# Zattoo(sur Ipad) depuis l'étranger



## headhunter (1 Juillet 2010)

Bonjour à tous 
J'habite en Suisse et après avoir acquis mon ipad, je me suis crée un compte sur Zattoo TV afin de pouvoir en profiter dans mon jardin.
Arrivé en Italie, Zattoo est indisponible dans ce pays. Après m'être informé, j'ai entendu dire qu'il était possible de faire croire a zattoo que on était en Suisse et de bénéficier des chaînes que propose zattoo depuis l'Italie !
Mais je n'ai pas trouvé comment ce faire...
Quelqu'un peut-il m'aider ?


----------



## headhunter (3 Juillet 2010)

Up, quelqu'un aurait une idée svp ?


----------



## twinworld (3 Juillet 2010)

depuis un iPad, je doute que ce soit possible, du moins pas comme ça pour le premier venu. Déjà sur l'ordi, il faut installer des plug-in, genre foxy-proxy dans Firefox et puis choisir un proxy ouvert dans le pays souhaité. 

Bonne chance !


----------



## headhunter (4 Juillet 2010)

En gros, je dois laisser tomber pour cet été alors :/
Espérons l'été prochain alors !


----------



## twinworld (4 Juillet 2010)

c'est bien l'optimisme 

plus sérieusement, ça fait longtemps que ces possibilités sont offertes sur les ordis et il n'en reste pas moins que c'est toujours compliqué d'accéder à du contenu réservé à une région géographique.

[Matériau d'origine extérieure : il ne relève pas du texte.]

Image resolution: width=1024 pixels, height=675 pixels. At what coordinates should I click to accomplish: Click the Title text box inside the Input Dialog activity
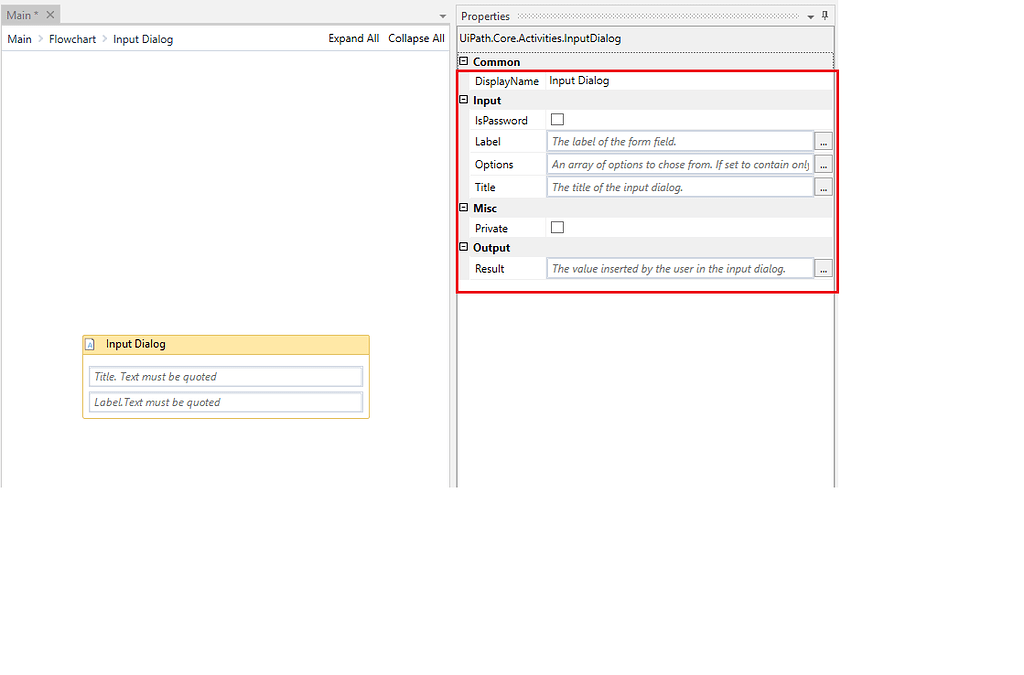pos(225,376)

Il se pourrait donc aussi que ça reste compliqué sur un iPad aussi.


----------



## headhunter (4 Juillet 2010)

Oui ca ne m'étonne pas^^
Simplement j'avais vu sur un site que on pouvait changer un paramètre dans le Ipad pour faire croire que on se situe sur un wifi depuis la Suisse, alors que on est en Italie


----------



## Louisay_fr (18 Mai 2011)

Le conseil que je peux donner c'est d'essayer de passer par un reseau VPN.

il y en a des gratuits, mais je conseille overplay.net (mais il est payant... Mais, on epux payer par Paypal)

Celui ci donne la possibilite d'acceder a des serveur Fr, Suisses, americains et plein d'autres.

Bonne chance


----------